== THE DATA ==

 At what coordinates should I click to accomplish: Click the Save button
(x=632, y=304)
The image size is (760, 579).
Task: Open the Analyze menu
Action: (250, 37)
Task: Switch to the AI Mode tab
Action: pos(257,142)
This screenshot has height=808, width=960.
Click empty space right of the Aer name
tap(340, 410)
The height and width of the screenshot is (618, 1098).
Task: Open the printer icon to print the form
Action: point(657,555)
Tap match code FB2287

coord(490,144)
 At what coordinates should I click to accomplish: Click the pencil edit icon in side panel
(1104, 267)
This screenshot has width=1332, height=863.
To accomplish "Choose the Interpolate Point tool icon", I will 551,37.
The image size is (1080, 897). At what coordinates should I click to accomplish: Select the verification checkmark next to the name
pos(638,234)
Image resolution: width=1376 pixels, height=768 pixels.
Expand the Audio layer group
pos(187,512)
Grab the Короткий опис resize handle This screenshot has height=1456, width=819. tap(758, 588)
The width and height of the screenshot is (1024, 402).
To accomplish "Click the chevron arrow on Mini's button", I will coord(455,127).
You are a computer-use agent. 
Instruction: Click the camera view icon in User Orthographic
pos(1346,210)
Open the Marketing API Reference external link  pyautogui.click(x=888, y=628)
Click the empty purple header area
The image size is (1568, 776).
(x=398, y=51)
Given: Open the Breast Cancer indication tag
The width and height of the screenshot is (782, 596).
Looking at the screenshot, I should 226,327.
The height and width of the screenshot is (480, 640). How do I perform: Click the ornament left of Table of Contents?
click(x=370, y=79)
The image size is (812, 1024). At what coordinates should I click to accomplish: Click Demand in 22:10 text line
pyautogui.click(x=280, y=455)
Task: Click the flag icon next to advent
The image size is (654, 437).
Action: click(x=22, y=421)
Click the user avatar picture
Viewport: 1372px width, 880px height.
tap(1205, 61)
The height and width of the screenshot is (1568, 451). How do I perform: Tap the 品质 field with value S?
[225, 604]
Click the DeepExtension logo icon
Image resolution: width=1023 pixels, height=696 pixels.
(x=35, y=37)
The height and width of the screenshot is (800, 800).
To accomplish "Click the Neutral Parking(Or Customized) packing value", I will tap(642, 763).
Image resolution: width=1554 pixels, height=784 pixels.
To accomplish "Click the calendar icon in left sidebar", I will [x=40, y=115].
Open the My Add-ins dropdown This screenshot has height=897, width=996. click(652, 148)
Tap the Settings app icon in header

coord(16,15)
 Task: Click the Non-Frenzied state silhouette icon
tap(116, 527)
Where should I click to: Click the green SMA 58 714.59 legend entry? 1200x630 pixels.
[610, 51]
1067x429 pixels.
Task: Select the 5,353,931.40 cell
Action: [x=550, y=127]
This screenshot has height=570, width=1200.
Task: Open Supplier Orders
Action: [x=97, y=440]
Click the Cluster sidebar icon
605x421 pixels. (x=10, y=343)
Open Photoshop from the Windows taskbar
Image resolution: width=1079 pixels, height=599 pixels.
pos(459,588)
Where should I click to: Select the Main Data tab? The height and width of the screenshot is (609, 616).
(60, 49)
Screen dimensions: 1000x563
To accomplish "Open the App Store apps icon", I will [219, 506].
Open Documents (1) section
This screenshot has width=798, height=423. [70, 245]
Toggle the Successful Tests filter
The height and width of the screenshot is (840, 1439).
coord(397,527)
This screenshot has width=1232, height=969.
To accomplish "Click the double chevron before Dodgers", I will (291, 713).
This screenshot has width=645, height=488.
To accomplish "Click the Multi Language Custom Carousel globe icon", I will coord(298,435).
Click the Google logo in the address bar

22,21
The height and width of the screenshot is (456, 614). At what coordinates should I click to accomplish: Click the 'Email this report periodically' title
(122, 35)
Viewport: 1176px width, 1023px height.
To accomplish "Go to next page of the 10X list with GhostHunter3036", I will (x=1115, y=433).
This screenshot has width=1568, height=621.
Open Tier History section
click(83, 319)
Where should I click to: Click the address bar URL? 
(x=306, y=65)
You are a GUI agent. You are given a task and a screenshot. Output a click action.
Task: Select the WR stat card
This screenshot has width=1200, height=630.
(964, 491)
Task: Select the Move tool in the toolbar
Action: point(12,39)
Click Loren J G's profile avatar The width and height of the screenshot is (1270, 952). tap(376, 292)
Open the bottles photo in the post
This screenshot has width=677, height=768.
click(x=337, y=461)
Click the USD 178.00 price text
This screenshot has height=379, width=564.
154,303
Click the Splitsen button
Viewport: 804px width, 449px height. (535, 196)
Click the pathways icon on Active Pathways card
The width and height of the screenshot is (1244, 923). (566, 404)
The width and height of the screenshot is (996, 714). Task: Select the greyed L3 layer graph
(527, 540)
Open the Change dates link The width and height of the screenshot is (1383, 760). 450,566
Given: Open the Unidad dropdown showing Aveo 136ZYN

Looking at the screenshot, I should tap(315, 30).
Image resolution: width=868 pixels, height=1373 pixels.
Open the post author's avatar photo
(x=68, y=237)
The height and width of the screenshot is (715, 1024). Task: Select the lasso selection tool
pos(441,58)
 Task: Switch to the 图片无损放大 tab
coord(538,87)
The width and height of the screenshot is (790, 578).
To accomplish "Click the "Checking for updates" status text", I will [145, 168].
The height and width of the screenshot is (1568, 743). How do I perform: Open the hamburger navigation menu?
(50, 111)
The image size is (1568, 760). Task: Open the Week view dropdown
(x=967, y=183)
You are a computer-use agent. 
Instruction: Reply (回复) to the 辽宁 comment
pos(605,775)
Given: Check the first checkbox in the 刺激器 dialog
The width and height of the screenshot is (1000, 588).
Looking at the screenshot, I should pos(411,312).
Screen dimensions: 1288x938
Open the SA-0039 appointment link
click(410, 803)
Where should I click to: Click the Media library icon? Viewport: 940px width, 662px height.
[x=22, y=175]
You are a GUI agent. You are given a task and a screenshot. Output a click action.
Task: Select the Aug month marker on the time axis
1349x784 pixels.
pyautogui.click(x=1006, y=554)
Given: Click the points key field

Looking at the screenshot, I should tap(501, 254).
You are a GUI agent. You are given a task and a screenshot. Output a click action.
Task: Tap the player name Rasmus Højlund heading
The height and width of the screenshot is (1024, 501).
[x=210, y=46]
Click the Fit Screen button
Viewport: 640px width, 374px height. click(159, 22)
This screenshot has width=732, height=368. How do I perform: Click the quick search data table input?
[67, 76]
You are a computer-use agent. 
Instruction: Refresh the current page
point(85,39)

== WHAT IS REQUIRED ==
Print the records above again, every one, exactly as written.

== RESULT OF THIS TASK ==
 At what coordinates should I click to accomplish: Click the Save button
(x=632, y=304)
The image size is (760, 579).
Task: Open the Analyze menu
Action: (250, 37)
Task: Switch to the AI Mode tab
Action: pos(257,142)
This screenshot has height=808, width=960.
Click empty space right of the Aer name
tap(340, 410)
The height and width of the screenshot is (618, 1098).
Task: Open the printer icon to print the form
Action: point(657,555)
Tap match code FB2287

coord(490,144)
 At what coordinates should I click to accomplish: Click the pencil edit icon in side panel
(1104, 267)
This screenshot has width=1332, height=863.
To accomplish "Choose the Interpolate Point tool icon", I will 551,37.
The image size is (1080, 897). At what coordinates should I click to accomplish: Select the verification checkmark next to the name
pos(638,234)
Image resolution: width=1376 pixels, height=768 pixels.
Expand the Audio layer group
pos(187,512)
Grab the Короткий опис resize handle This screenshot has height=1456, width=819. tap(758, 588)
The width and height of the screenshot is (1024, 402).
To accomplish "Click the chevron arrow on Mini's button", I will coord(455,127).
You are a computer-use agent. 
Instruction: Click the camera view icon in User Orthographic
pos(1346,210)
Open the Marketing API Reference external link  pyautogui.click(x=888, y=628)
Click the empty purple header area
The image size is (1568, 776).
(x=398, y=51)
Given: Open the Breast Cancer indication tag
The width and height of the screenshot is (782, 596).
Looking at the screenshot, I should 226,327.
The height and width of the screenshot is (480, 640). How do I perform: Click the ornament left of Table of Contents?
click(x=370, y=79)
The image size is (812, 1024). At what coordinates should I click to accomplish: Click Demand in 22:10 text line
pyautogui.click(x=280, y=455)
Task: Click the flag icon next to advent
The image size is (654, 437).
Action: click(x=22, y=421)
Click the user avatar picture
Viewport: 1372px width, 880px height.
tap(1205, 61)
The height and width of the screenshot is (1568, 451). How do I perform: Tap the 品质 field with value S?
[225, 604]
Click the DeepExtension logo icon
Image resolution: width=1023 pixels, height=696 pixels.
(x=35, y=37)
The height and width of the screenshot is (800, 800).
To accomplish "Click the Neutral Parking(Or Customized) packing value", I will tap(642, 763).
Image resolution: width=1554 pixels, height=784 pixels.
To accomplish "Click the calendar icon in left sidebar", I will [x=40, y=115].
Open the My Add-ins dropdown This screenshot has height=897, width=996. click(652, 148)
Tap the Settings app icon in header

coord(16,15)
 Task: Click the Non-Frenzied state silhouette icon
tap(116, 527)
Where should I click to: Click the green SMA 58 714.59 legend entry? 1200x630 pixels.
[610, 51]
1067x429 pixels.
Task: Select the 5,353,931.40 cell
Action: [x=550, y=127]
This screenshot has height=570, width=1200.
Task: Open Supplier Orders
Action: [x=97, y=440]
Click the Cluster sidebar icon
605x421 pixels. (x=10, y=343)
Open Photoshop from the Windows taskbar
Image resolution: width=1079 pixels, height=599 pixels.
pos(459,588)
Where should I click to: Select the Main Data tab? The height and width of the screenshot is (609, 616).
(60, 49)
Screen dimensions: 1000x563
To accomplish "Open the App Store apps icon", I will [219, 506].
Open Documents (1) section
This screenshot has width=798, height=423. [70, 245]
Toggle the Successful Tests filter
The height and width of the screenshot is (840, 1439).
coord(397,527)
This screenshot has width=1232, height=969.
To accomplish "Click the double chevron before Dodgers", I will (291, 713).
This screenshot has width=645, height=488.
To accomplish "Click the Multi Language Custom Carousel globe icon", I will coord(298,435).
Click the Google logo in the address bar

22,21
The height and width of the screenshot is (456, 614). At what coordinates should I click to accomplish: Click the 'Email this report periodically' title
(122, 35)
Viewport: 1176px width, 1023px height.
To accomplish "Go to next page of the 10X list with GhostHunter3036", I will (x=1115, y=433).
This screenshot has width=1568, height=621.
Open Tier History section
click(83, 319)
Where should I click to: Click the address bar URL? 
(x=306, y=65)
You are a GUI agent. You are given a task and a screenshot. Output a click action.
Task: Select the WR stat card
This screenshot has width=1200, height=630.
(964, 491)
Task: Select the Move tool in the toolbar
Action: point(12,39)
Click Loren J G's profile avatar The width and height of the screenshot is (1270, 952). tap(376, 292)
Open the bottles photo in the post
This screenshot has width=677, height=768.
click(x=337, y=461)
Click the USD 178.00 price text
This screenshot has height=379, width=564.
154,303
Click the Splitsen button
Viewport: 804px width, 449px height. (535, 196)
Click the pathways icon on Active Pathways card
The width and height of the screenshot is (1244, 923). (566, 404)
The width and height of the screenshot is (996, 714). Task: Select the greyed L3 layer graph
(527, 540)
Open the Change dates link The width and height of the screenshot is (1383, 760). 450,566
Given: Open the Unidad dropdown showing Aveo 136ZYN

Looking at the screenshot, I should tap(315, 30).
Image resolution: width=868 pixels, height=1373 pixels.
Open the post author's avatar photo
(x=68, y=237)
The height and width of the screenshot is (715, 1024). Task: Select the lasso selection tool
pos(441,58)
 Task: Switch to the 图片无损放大 tab
coord(538,87)
The width and height of the screenshot is (790, 578).
To accomplish "Click the "Checking for updates" status text", I will [145, 168].
The height and width of the screenshot is (1568, 743). How do I perform: Open the hamburger navigation menu?
(50, 111)
The image size is (1568, 760). Task: Open the Week view dropdown
(x=967, y=183)
You are a computer-use agent. 
Instruction: Reply (回复) to the 辽宁 comment
pos(605,775)
Given: Check the first checkbox in the 刺激器 dialog
The width and height of the screenshot is (1000, 588).
Looking at the screenshot, I should pos(411,312).
Screen dimensions: 1288x938
Open the SA-0039 appointment link
click(410, 803)
Where should I click to: Click the Media library icon? Viewport: 940px width, 662px height.
[x=22, y=175]
You are a GUI agent. You are given a task and a screenshot. Output a click action.
Task: Select the Aug month marker on the time axis
1349x784 pixels.
pyautogui.click(x=1006, y=554)
Given: Click the points key field

Looking at the screenshot, I should tap(501, 254).
You are a GUI agent. You are given a task and a screenshot. Output a click action.
Task: Tap the player name Rasmus Højlund heading
The height and width of the screenshot is (1024, 501).
[x=210, y=46]
Click the Fit Screen button
Viewport: 640px width, 374px height. click(159, 22)
This screenshot has width=732, height=368. How do I perform: Click the quick search data table input?
[67, 76]
You are a computer-use agent. 
Instruction: Refresh the current page
point(85,39)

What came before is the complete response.